Responsibilities
- Lead the strategic direction and long-term planning for cloud infrastructure powered by autonomous agents.
- Design and manage the cloud networking backbone, including virtual private clouds, private links, and interconnections with major cloud and next-generation providers to enable fast, high-volume AI processing.
- Develop and expand compute platforms using container orchestration and scalable instance groups to handle real-time and batch workloads across multiple regions.
- Create and sustain secure, segmented deployment architectures for shared, dedicated, and customer-controlled cloud environments, ensuring proper cross-account access, identity management, and policy enforcement.
- Refine multi-region deployment models to ensure uptime, seamless failover, and optimal data placement, including intelligent traffic distribution and emergency recovery procedures.
- Collaborate with security teams to implement advanced controls like customer-managed encryption keys, network segmentation, and compliance-ready auditing for regulated industries.

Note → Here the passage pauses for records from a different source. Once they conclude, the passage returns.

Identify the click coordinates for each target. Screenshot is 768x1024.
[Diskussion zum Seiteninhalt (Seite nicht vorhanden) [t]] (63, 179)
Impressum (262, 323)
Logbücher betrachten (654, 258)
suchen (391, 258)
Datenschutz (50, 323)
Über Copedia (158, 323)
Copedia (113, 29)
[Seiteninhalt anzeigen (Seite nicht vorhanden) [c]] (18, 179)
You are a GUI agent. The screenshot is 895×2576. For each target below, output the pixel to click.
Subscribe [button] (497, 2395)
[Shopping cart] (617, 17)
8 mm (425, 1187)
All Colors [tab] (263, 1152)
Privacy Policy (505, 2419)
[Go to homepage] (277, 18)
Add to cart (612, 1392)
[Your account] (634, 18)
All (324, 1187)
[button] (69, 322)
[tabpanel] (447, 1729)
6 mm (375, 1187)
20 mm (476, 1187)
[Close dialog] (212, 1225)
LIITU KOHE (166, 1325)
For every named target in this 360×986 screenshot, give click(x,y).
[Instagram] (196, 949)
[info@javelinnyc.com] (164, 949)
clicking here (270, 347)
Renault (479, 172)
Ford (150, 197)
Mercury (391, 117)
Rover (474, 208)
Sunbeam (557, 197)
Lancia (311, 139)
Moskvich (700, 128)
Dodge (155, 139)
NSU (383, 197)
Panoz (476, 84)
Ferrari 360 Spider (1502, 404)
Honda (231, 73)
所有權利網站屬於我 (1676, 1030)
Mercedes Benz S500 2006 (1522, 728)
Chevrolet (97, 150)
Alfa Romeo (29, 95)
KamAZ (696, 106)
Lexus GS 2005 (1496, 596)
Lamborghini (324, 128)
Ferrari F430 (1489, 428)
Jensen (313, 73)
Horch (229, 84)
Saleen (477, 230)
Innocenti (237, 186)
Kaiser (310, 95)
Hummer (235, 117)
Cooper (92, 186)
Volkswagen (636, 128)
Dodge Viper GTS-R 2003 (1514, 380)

- Build automation frameworks, operational tools, and standardized procedures to streamline ongoing infrastructure management, including deployment, updates, and incident handling across all product environments.
Responsibilities
- Own the roadmap and technical strategy for agent-driven cloud infrastructure management.
- Design and operate Perplexity’s cloud networking fabric, including VPC architectures, private connectivity, and peering with hyperscalers and neocloud providers to support low-latency, high-throughput AI workloads.
- Architect and scale compute platforms (Kubernetes/EKS, autoscaling groups, and mixed CPU/GPU fleets) to efficiently serve online request traffic and background workloads across regions.
- Build and maintain secure, isolated deployment topologies for multi-tenant, single-tenant, and customer-owned cloud (BYOC) environments, including cross-account networking, identity, and policy guardrails.
- Implement and evolve multi-region strategies for availability, failover, and data locality, including traffic routing, regional capacity planning, and disaster recovery playbooks.
- Partner with security to deliver enterprise controls such as BYOK/KMS integrations, network isolation, and auditability required for regulated customers.
- Develop automation, tooling, and runbooks that make day-2 operations (provisioning, upgrades, incident response) predictable and repeatable for Perplexity products across all environments.